Data Center Knowledge recently got a detailed look at the new designs. Here’s a summary of what’s new, and links to videos in which Facebook’s hardware team discusses its innovations:
Open Rack: A new single-width rack replaces the three-wide “triplet” racks used in the Facebook’s first data center in Prineville, Oregon. The racks have widened the equipment trays to 21 inches (from the traditional 19 inches) while retaining the standard 24-inch footprint. Facebook has reworked the power system. Power supplies are now separate from the server motherboards and reside in a “power shelf” at the base of the rack, where they tie into the busbar at the rear of the unit. The 12V power is then distributed across three busbars that connect to the servers, a design that Facebook says improves the efficiency of its power distribution. See Facebook’s Open Rack Revealed for a video overview of the new design.
Windmill Server: Facebook has redesigned its servers, housing motherboards in 2U modules that replace the 1.5U rack-mount servers from Open Compute. Each module is about seven inches wide, allowing three to fit in each tray. The taller design allows Facebook to improve the airflow through the server by using 80 millimeter fans, a change from the 60 millimeter fans in the first generation of servers. See Facebook’s Windmill Server Design for a video overview of the updated server design.
Knox Storage: Facebook has extended its custom hardware development to include storage, which wasn’t included in the first round of Open Compute releases in April 2011. Its new storage prototype, known as Knox, houses up to 15 disks in trays that slide in and out of the rack for easy maintenance. Knox features a hinge that allows each tray of disks to hang at an angle vertically, after it slides out of the rack, making it easier for staff to replace disks in the upper area of the storage rack. See Facebook’s Storage Design Prototype for a video overview.
With its new designs, Facebook continues to rethink conventional approaches to data center design. The company’s hardware development is driven by Facebook’s desire to optimize its environment for hyper-scale, where modest efficiency gains can have a beneficial impact as they ripple across tens of thousands of servers. A theme in the second-generation designs is the unbundling of components that have traditionally been closely integrated, including CPUs and power supplies.

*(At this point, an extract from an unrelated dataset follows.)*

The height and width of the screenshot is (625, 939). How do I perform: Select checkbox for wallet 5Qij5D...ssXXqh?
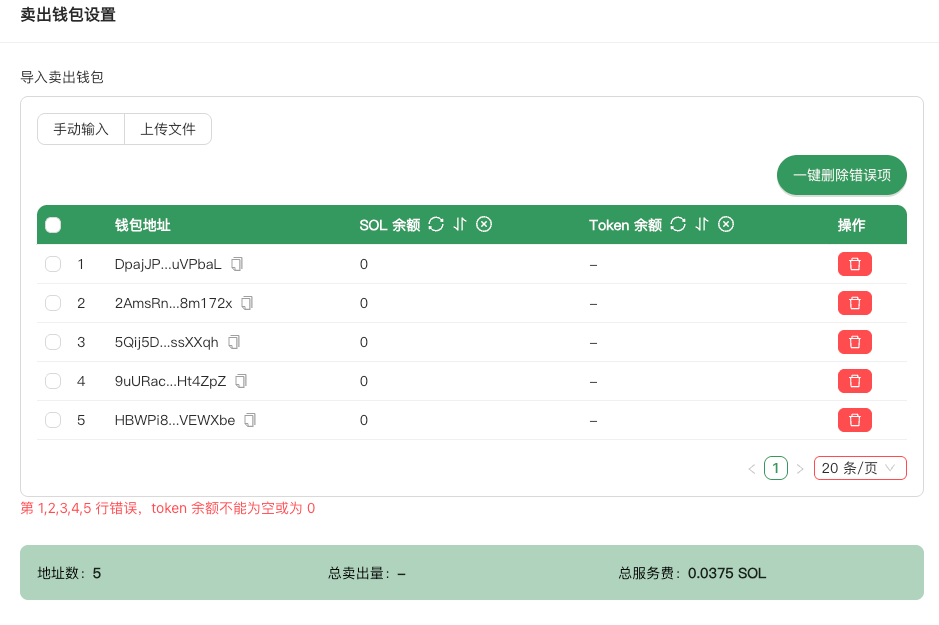point(53,342)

Separating CPU Refresh Cycles from Other Hardware
One of Facebook’s conceptual goals is to separate the technology refresh cycle for CPUs from the surrounding equipment. “Bringing the hottest new CPUs into our environment can have a big impact” on performance and efficiency, said Frank Frankovsky, Facebook’s VP of Hardware Design and Supply Chain. Why not just swap out the CPUs and leave the rest of the server and rack elements in place, rather than rolling in pre-packaged rackloads of new servers?
Frankovsky said the ability to easily swap out CPUs could transform the way chips are procured at scale, perhaps shifting to a subscription model.
“If you think about it from a high level, it could be a win for everyone,” said Frankovsky. “There’s bound to be a model that allows vendors to move their new technology into an environment (more quickly).” In addition to making it easier for customers to upgrade to the latest processors, a subscription model might also give chip vendors and OEMs more options in repurposing used processors that still have useful life.
‘The Next Frontier of Efficiency’
Making it easier to swap out CPUs can also extend the lifespan of components that often get replaced in a server refresh. Power supplies and DDR3 memory can last through several server refresh cycles, said Matt Corddry, Facebook’s Manager, Hardware Design.
“We believe the rack has a much longer life than some of the compute nodes,” said Corddry. “Why do we scrap all that equipment every three years? I think that’s the next frontier of efficiency in data center operations. The equipment is interchangeable.”
While it has sought to forge a new standard, Facebook’s focus on chassis-level design in Open Rack is reminiscent in many ways of blade server designs. A key challenge is avoiding the fate of blade servers, which focused on proprietary designs that didn’t interoperate with other vendors’ gear. That’s where the Open Compute Project (OCP) can play a key role, organizing the hyper-scale community around single standard. Facebook developed the Open Rack design for its own use and has submitted the plans to the OCP for review.
“We invested a lot of time up front to decide on a standard (for Open Rack),” said Frankovsky. “It’s been moving along really quickly.”